* _Task_:
Below are some records. Print all of them exactly as they appear.

* _Information_:

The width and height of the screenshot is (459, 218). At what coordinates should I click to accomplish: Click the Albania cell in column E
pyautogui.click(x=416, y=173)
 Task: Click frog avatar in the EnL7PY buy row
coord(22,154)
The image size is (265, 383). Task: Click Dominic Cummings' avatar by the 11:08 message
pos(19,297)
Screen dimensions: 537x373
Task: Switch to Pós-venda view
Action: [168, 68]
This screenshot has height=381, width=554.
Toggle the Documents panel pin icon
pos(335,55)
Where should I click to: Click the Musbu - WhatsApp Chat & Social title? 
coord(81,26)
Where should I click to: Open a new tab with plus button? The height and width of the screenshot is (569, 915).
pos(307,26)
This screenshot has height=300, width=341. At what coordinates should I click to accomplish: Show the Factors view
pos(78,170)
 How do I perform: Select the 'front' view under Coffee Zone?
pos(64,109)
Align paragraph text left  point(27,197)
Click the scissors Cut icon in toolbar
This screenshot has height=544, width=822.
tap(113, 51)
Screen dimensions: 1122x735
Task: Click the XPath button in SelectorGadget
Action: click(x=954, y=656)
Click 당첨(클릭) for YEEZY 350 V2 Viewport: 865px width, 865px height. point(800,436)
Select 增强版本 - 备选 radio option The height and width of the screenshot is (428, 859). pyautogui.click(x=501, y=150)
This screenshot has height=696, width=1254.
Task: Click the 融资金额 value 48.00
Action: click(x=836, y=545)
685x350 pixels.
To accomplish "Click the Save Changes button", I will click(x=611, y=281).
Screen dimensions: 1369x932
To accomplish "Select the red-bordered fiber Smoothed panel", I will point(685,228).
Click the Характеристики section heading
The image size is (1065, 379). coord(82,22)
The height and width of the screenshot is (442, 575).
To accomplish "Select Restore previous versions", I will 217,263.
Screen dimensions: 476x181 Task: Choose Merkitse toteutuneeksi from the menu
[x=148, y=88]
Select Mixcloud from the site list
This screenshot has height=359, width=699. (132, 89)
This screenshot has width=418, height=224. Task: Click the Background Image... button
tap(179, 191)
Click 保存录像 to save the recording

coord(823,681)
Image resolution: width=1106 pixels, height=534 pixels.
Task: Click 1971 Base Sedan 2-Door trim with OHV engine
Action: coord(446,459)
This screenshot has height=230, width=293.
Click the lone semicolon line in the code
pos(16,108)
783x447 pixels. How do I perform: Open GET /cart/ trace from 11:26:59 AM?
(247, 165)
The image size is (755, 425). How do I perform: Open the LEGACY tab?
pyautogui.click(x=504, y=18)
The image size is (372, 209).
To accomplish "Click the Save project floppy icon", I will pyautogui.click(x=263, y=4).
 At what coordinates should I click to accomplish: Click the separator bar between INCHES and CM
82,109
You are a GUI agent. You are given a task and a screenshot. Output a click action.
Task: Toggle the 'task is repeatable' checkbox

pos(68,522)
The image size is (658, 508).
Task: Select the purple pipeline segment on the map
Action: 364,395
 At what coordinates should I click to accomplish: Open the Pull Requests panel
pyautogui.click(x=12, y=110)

* _Solution to this problem_:
The width and height of the screenshot is (459, 218). At what coordinates should I click to accomplish: Click the Albania cell in column E
pyautogui.click(x=416, y=173)
 Task: Click frog avatar in the EnL7PY buy row
coord(22,154)
The image size is (265, 383). Task: Click Dominic Cummings' avatar by the 11:08 message
pos(19,297)
Screen dimensions: 537x373
Task: Switch to Pós-venda view
Action: [168, 68]
This screenshot has height=381, width=554.
Toggle the Documents panel pin icon
pos(335,55)
Where should I click to: Click the Musbu - WhatsApp Chat & Social title? 
coord(81,26)
Where should I click to: Open a new tab with plus button? The height and width of the screenshot is (569, 915).
pos(307,26)
This screenshot has height=300, width=341. At what coordinates should I click to accomplish: Show the Factors view
pos(78,170)
 How do I perform: Select the 'front' view under Coffee Zone?
pos(64,109)
Align paragraph text left  point(27,197)
Click the scissors Cut icon in toolbar
This screenshot has height=544, width=822.
tap(113, 51)
Screen dimensions: 1122x735
Task: Click the XPath button in SelectorGadget
Action: click(x=954, y=656)
Click 당첨(클릭) for YEEZY 350 V2 Viewport: 865px width, 865px height. point(800,436)
Select 增强版本 - 备选 radio option The height and width of the screenshot is (428, 859). pyautogui.click(x=501, y=150)
This screenshot has height=696, width=1254.
Task: Click the 融资金额 value 48.00
Action: click(x=836, y=545)
685x350 pixels.
To accomplish "Click the Save Changes button", I will click(x=611, y=281).
Screen dimensions: 1369x932
To accomplish "Select the red-bordered fiber Smoothed panel", I will point(685,228).
Click the Характеристики section heading
The image size is (1065, 379). coord(82,22)
The height and width of the screenshot is (442, 575).
To accomplish "Select Restore previous versions", I will 217,263.
Screen dimensions: 476x181 Task: Choose Merkitse toteutuneeksi from the menu
[x=148, y=88]
Select Mixcloud from the site list
This screenshot has height=359, width=699. (132, 89)
This screenshot has width=418, height=224. Task: Click the Background Image... button
tap(179, 191)
Click 保存录像 to save the recording

coord(823,681)
Image resolution: width=1106 pixels, height=534 pixels.
Task: Click 1971 Base Sedan 2-Door trim with OHV engine
Action: coord(446,459)
This screenshot has height=230, width=293.
Click the lone semicolon line in the code
pos(16,108)
783x447 pixels. How do I perform: Open GET /cart/ trace from 11:26:59 AM?
(247, 165)
The image size is (755, 425). How do I perform: Open the LEGACY tab?
pyautogui.click(x=504, y=18)
The image size is (372, 209).
To accomplish "Click the Save project floppy icon", I will pyautogui.click(x=263, y=4).
 At what coordinates should I click to accomplish: Click the separator bar between INCHES and CM
82,109
You are a GUI agent. You are given a task and a screenshot. Output a click action.
Task: Toggle the 'task is repeatable' checkbox

pos(68,522)
The image size is (658, 508).
Task: Select the purple pipeline segment on the map
Action: 364,395
 At what coordinates should I click to accomplish: Open the Pull Requests panel
pyautogui.click(x=12, y=110)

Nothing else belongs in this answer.